WC: For those who do want a second support person, if properly chosen and truly desired by the woman, then I believe there is value in this. In my personal practice, I am totally fine with a second support person in the operating room, if this is what the family wants. In the overall picture of women having cesareans, it just is not a common request.
SM: Do you see any challenges to presenting informed consent information to a woman in the throes of labor? How do you do this effectively?
WC: YES! This is an extraordinarily difficult and complex time to properly obtain informed consent. In these situations, we try our best. It is not easy. The involvement of a good obstetrician, labor nurse, midwife and doula can be very helpful. Pre-labor education is crucial, to avoid these difficult circumstances. However, pre-labor it is impossible to really know what the pain is like. We have all seen “best laid plans” rapidly change once the reality of labor pains commence. This is why having an open mind and flexibility is so important for women about to embark on labor and birth.
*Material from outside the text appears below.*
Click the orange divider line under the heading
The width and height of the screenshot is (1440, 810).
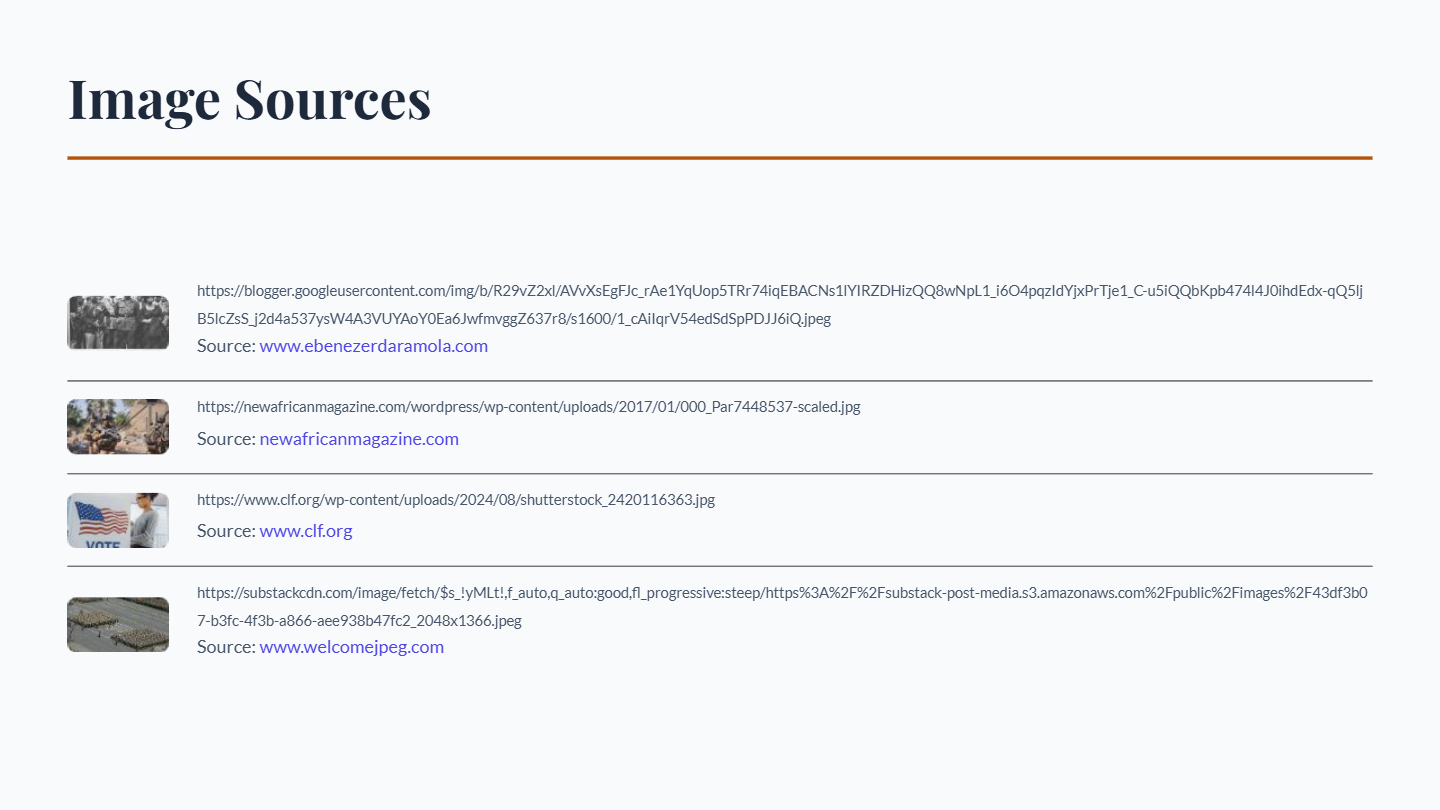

SM: What are you looking forward to most about being a plenary speaker and presenting to the Lamaze/ICEA 2015 conference attendees?
WC: I always enjoy these types of conferences. I feel I become a better anesthesiologist when I interact with and learn from interested colleagues who may share some different perspectives. I also hope that the attendees at the conference will become better educators, doulas, and midwives as a result of what I will share in my lecture and by attending the meeting.
SM: Is there anything else you would like to share with the readers of Science & Sensibility and attendees at the upcoming conference?
WC: We are all working together to ensure a safe, satisfying birth for mom, partner and baby. Thank you for the opportunity to participate in this conference.